Après 65 années de présence militaire, la France a officiellement cédé, ce jeudi 17 juillet 2025, ses dernières bases au Sénégal. Ce retrait marque la fin d’une présence militaire permanente dans le pays, et entraîne la sortie d’environ 350 soldats français, principalement engagés dans des opérations conjointes avec l’armée sénégalaise, qui quitteront le territoire suite à un processus de trois mois. La désaffection des bases avait commencé en mars dernier, avec la cession progressive de certains sites.
Un Changement Radical
Suite à sa victoire écrasante lors des élections de 2024 et à ses promesses de changement, le président sénégalais Bassirou Diomaye Faye a requis le retrait des troupes françaises d’ici 2025. Contrairement à d’autres anciennes colonies comme le Burkina Faso, le Mali ou le Niger qui ont rompu tout partenariat avec la France, Faye a insisté sur la poursuite de la coopération avec Paris, tout en affirmant que le Sénégal chercherait à devenir plus autonome.
Lors d’une cérémonie à Dakar ce jeudi, la France a rendu le Camp Geille, sa plus grande base dans le pays, ainsi que l’aérodrome de l’aéroport international de Dakar. La cérémonie s’est déroulée en présence du général Mbaye Cissé, chef d’état-major sénégalais, et du général Pascal Ianni, commandant des forces françaises en Afrique.

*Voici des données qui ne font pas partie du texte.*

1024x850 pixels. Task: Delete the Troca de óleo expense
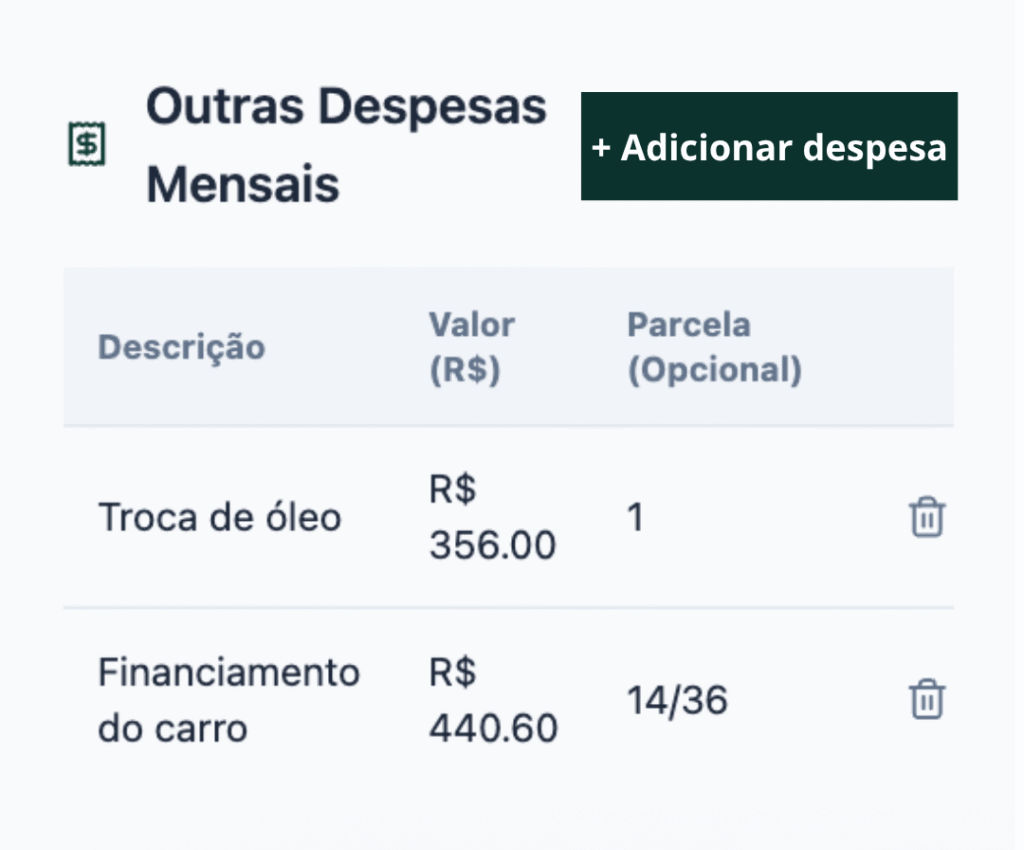pos(927,518)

Vers l’Autonomie du Sénégal
Depuis son indépendance en 1960, le Sénégal a été un allié fidèle de la France, accueillant des troupes françaises dans son sol. Cependant, Faye, qui s’est engagé à faire rupture avec cette relation, a déclaré en fin 2024 que le pays traiterait la France comme tout autre partenaire étranger, en s’efforçant de renforcer son autosuffisance.
Le président a fixé la fin 2025 comme échéance pour le retrait de toutes les forces étrangères, affirmant : « Le Sénégal est un pays indépendant, souverain, et la souveraineté n’autorise pas la présence de bases militaires étrangères. » Il a également appelé Paris à présenter des excuses pour les atrocités coloniales, notamment le massacre du 1er décembre 1944, lorsqu’une dizaine de soldats africains engagés pour la France ont été tués en représailles.
Une Nouvelle Organisation Militaire en Afrique
Alors que plusieurs gouvernements africains remettent en question la présence militaire française, Paris a réduit ses effectifs à travers ses anciennes colonies. À l’exception de Djibouti, qui accueillera la seule base permanente de l’armée française en Afrique, avec environ 1 500 personnes, la France prévoit de faire de cette base son quartier général militaire pour le continent.
Faye conclut en réaffirmant que la souveraineté nationale doit primer dans la relation avec la France, tout en reconnaissant que Paris demeure un partenaire stratégique pour le Sénégal.